=== About this task ===
Find the line containing "The height and width of the screenshot is (678, 1568)." in the entries below. Restate it and each line after it, word for word, up to and including the line containing "This screenshot has width=857, height=649.".

=== Given data ===
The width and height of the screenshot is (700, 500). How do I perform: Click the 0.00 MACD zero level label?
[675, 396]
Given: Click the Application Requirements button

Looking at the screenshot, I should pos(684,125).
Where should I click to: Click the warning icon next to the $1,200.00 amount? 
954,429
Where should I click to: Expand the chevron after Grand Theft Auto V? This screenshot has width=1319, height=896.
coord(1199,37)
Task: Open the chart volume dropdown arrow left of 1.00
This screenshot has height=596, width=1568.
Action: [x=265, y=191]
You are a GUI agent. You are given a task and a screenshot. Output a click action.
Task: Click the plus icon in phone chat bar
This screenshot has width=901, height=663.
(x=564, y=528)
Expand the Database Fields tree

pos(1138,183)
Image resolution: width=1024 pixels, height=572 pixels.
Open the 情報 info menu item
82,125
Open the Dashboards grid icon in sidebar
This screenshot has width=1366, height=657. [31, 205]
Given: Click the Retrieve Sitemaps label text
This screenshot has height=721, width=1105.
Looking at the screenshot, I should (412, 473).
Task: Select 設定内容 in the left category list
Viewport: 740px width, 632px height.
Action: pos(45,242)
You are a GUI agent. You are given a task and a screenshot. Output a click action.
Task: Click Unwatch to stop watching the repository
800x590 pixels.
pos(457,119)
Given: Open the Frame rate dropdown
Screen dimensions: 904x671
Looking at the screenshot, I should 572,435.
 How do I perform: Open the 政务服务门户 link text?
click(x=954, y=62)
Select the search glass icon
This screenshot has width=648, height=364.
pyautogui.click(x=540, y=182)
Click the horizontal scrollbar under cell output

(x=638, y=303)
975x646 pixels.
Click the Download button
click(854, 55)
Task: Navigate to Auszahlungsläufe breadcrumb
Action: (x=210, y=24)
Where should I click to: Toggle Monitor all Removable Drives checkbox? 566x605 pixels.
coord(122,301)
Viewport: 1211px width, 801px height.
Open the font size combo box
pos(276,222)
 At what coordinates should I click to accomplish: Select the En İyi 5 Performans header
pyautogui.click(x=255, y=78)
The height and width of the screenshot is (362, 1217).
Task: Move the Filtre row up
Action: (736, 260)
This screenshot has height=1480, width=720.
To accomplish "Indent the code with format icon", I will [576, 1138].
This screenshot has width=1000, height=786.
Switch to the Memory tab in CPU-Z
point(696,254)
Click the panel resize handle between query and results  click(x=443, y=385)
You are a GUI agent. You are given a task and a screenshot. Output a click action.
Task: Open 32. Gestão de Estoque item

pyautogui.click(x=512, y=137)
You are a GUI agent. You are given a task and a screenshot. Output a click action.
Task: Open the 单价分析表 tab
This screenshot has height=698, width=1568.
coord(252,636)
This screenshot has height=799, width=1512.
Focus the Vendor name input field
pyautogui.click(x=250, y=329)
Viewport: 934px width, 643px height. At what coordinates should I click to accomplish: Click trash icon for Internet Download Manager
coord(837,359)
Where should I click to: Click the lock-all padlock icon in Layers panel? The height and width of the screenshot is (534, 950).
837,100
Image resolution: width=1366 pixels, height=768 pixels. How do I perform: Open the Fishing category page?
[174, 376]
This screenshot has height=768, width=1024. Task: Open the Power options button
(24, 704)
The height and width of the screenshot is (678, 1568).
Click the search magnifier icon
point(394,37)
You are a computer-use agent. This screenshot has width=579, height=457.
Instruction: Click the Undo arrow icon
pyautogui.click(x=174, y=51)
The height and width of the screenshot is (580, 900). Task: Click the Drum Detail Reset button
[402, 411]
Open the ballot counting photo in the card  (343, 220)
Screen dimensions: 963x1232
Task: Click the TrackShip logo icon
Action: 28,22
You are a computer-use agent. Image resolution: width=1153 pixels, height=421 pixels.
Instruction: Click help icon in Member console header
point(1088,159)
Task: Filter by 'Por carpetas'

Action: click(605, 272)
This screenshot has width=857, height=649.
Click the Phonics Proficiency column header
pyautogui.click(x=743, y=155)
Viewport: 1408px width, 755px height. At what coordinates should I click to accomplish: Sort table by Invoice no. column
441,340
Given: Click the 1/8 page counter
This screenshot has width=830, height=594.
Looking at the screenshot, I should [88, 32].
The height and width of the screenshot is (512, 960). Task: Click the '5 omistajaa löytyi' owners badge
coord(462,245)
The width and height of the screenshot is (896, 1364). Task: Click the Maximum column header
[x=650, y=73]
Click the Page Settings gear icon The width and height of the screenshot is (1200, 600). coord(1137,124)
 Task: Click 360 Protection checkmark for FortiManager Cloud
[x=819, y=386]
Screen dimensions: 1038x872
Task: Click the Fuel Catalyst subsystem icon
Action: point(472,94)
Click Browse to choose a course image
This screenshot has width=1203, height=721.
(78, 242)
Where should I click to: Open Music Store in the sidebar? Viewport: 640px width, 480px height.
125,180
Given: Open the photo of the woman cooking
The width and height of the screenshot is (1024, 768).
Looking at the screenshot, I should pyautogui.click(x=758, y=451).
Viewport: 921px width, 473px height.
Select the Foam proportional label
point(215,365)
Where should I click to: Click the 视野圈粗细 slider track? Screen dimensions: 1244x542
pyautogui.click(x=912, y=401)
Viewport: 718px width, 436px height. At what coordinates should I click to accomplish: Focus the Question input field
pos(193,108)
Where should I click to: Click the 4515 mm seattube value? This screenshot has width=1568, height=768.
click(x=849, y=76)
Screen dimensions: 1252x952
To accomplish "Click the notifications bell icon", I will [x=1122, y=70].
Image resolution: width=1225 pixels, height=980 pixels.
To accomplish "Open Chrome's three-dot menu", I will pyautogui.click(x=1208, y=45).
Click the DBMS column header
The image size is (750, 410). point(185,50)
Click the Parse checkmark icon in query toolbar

=== Answer for the task ===
The height and width of the screenshot is (678, 1568).
Click the search magnifier icon
point(394,37)
You are a computer-use agent. This screenshot has width=579, height=457.
Instruction: Click the Undo arrow icon
pyautogui.click(x=174, y=51)
The height and width of the screenshot is (580, 900). Task: Click the Drum Detail Reset button
[402, 411]
Open the ballot counting photo in the card  (343, 220)
Screen dimensions: 963x1232
Task: Click the TrackShip logo icon
Action: 28,22
You are a computer-use agent. Image resolution: width=1153 pixels, height=421 pixels.
Instruction: Click help icon in Member console header
point(1088,159)
Task: Filter by 'Por carpetas'

Action: click(605, 272)
This screenshot has width=857, height=649.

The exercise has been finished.